*Selected passage*:
= = = = = = =
Pam and I meet up at the Thai place where I order red curry, extra spicy, with eggplant and tofu. Pam still works on the 4th floor and shares her play-by-play intrigue at the office, a one-page sheet outlining goals of the next reorganization, current buzz words like “inclusive” and “creative,” a forecast of a brilliant and final restructure ensuring everlasting productivity and prosperity. Whatever. I make my predictions and give Pam her birthday present. Our server’s name is Eternity.

A quarter block from the restaurant, in an alley behind the video arcade bar, a homeless woman’s skull was crushed when a garbage truck ran over her while she slept early one morning last month. There is no city hall here. It was torn down and paved into a parking lot. New structures fill the pits that yawned so long from the demolished Woolworth and Sears buildings, empty so long that groves sprung from the cracked concrete at the bottom. It’s still the same downtown I left three years ago.

I’ve earned $560 since then, writing words of my own.
= = = = = = =
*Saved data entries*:
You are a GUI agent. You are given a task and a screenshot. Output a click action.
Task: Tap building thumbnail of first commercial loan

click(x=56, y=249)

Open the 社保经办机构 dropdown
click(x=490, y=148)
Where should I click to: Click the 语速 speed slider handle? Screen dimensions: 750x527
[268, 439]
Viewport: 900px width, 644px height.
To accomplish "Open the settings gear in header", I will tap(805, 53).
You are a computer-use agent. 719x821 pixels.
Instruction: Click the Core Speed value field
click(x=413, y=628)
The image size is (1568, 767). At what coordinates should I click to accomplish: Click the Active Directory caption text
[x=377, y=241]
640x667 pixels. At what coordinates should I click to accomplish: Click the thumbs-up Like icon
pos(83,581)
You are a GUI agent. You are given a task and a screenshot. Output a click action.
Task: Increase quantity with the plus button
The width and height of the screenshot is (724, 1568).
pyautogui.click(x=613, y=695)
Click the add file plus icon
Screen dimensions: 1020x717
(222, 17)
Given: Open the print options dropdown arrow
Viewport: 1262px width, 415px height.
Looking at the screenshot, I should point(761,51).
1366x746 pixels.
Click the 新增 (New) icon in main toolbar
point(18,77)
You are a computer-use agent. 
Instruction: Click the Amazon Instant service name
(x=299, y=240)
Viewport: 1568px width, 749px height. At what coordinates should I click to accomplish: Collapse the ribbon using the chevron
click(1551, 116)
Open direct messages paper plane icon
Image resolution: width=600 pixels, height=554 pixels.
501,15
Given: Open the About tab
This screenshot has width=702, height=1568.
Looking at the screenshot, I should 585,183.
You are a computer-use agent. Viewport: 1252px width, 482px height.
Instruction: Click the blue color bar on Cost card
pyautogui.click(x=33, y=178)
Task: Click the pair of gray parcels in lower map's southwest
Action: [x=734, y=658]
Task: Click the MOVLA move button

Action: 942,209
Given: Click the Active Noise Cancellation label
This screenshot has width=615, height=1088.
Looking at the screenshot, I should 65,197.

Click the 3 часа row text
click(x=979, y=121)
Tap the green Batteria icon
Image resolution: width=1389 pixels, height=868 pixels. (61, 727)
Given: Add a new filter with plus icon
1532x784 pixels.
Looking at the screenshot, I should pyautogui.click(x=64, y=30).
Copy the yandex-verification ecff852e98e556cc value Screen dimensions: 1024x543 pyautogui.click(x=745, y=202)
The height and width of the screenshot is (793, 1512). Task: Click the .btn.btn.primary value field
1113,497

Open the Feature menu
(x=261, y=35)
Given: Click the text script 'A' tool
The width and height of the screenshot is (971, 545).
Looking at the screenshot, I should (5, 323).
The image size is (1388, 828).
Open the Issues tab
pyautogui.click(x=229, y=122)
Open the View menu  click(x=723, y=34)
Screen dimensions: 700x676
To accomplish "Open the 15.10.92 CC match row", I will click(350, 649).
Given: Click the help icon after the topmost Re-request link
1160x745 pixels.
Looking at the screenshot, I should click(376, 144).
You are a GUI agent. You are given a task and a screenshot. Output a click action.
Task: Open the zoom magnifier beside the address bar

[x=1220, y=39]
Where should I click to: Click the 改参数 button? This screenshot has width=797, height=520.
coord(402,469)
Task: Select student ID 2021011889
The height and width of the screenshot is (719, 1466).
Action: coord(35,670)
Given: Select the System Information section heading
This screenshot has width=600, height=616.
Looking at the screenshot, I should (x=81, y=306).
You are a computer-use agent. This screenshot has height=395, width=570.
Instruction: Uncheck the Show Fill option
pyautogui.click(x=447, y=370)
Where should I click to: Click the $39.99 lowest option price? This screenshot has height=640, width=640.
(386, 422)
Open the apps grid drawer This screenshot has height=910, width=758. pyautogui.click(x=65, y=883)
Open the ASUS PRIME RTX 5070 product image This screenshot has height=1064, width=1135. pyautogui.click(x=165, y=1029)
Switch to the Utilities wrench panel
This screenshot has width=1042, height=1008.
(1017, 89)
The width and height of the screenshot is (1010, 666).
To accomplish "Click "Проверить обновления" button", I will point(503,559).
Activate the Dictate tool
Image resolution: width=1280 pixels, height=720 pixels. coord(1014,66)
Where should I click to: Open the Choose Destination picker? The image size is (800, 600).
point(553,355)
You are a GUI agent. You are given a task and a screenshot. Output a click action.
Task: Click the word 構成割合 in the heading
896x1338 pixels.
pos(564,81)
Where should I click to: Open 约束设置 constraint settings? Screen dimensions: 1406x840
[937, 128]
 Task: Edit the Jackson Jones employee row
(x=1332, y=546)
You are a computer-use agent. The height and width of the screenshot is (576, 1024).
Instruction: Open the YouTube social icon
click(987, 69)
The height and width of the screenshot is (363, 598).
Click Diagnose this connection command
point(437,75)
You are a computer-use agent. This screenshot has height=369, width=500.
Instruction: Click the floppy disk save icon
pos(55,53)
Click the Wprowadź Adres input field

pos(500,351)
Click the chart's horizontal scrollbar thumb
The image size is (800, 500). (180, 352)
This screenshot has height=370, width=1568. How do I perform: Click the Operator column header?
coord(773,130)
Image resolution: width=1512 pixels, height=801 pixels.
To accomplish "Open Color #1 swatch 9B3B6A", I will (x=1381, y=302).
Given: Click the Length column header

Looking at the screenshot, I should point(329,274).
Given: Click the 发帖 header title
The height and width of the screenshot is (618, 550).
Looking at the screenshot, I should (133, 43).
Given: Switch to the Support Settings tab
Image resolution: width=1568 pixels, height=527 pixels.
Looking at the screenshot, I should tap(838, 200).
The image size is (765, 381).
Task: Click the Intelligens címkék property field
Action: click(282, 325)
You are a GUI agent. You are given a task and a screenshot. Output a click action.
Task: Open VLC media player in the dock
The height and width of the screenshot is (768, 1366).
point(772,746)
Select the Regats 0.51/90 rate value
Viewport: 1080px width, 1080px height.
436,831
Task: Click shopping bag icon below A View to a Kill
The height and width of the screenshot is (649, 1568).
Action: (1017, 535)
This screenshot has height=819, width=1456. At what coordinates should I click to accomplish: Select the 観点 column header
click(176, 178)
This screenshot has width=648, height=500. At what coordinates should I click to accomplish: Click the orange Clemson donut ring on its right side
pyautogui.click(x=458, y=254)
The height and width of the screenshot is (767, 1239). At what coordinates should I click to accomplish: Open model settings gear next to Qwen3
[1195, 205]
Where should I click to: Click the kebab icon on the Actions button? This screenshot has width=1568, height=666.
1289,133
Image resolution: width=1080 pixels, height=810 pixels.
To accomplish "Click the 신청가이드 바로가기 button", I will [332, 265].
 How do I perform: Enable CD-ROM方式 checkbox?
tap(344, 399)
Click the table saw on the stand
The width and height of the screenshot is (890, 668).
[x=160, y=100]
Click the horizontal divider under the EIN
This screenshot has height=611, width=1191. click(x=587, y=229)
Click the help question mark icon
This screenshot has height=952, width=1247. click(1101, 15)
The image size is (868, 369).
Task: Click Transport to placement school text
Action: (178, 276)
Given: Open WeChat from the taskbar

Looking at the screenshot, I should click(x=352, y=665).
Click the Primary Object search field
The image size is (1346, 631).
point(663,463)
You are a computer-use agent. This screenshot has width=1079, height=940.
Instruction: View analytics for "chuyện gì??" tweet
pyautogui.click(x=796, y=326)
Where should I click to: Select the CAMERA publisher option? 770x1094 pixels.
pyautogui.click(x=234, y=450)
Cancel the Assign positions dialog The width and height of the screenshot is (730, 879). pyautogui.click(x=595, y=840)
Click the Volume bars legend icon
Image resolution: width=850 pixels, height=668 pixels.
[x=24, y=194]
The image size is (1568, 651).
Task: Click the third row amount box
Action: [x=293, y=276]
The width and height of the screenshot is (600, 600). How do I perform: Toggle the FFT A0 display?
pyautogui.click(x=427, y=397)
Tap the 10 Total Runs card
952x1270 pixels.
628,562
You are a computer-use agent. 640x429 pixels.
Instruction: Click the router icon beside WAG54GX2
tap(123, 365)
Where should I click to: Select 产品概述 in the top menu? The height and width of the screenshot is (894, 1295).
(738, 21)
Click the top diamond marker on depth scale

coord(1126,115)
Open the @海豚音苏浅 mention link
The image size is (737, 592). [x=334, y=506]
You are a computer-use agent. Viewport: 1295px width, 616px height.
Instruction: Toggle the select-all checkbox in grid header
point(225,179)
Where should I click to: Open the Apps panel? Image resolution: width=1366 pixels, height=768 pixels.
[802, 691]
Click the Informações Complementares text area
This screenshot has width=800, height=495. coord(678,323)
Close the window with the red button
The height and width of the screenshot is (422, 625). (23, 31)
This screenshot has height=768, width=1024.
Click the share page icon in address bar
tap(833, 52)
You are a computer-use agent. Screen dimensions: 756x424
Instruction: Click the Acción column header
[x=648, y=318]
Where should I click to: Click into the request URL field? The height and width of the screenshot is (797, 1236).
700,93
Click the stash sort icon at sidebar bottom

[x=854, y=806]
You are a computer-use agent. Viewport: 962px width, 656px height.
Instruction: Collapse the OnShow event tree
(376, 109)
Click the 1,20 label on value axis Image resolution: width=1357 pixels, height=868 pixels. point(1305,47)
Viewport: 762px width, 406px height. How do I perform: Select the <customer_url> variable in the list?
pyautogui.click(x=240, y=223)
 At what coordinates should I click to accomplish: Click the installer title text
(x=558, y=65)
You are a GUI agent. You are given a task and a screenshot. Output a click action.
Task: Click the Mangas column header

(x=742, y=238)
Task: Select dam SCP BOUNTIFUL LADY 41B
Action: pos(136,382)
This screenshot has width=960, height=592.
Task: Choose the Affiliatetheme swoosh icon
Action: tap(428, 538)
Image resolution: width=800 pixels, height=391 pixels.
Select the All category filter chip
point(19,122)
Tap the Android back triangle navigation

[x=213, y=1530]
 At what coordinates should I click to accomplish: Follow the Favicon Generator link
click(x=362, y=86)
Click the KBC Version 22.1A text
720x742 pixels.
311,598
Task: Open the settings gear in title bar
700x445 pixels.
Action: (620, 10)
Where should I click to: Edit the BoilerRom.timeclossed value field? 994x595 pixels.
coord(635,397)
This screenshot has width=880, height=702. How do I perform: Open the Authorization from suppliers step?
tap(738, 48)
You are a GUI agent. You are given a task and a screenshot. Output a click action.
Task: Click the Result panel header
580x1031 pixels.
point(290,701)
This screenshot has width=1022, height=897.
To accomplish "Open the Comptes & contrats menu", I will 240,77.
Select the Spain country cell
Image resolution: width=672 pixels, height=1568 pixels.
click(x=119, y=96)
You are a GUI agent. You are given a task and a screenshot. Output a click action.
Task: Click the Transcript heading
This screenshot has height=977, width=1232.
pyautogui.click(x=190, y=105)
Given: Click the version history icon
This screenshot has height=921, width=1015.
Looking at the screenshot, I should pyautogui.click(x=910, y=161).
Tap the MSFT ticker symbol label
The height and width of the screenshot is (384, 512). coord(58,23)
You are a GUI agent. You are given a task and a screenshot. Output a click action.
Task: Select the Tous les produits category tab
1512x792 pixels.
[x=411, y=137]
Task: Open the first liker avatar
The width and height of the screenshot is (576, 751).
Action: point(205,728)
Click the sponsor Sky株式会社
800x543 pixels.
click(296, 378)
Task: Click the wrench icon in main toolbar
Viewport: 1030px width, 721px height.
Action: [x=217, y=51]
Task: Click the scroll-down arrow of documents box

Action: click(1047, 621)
= = = = = = =
*Work item*:
Answer these questions about the passage on lunch with Pam:
1. What does the narrator order at the Thai place?
2. What became of city hall?
3. How much has the narrator earned writing words of their own?

*Worked solution*:
1. Red curry, extra spicy, with eggplant and tofu.
2. It was torn down and paved into a parking lot.
3. $560.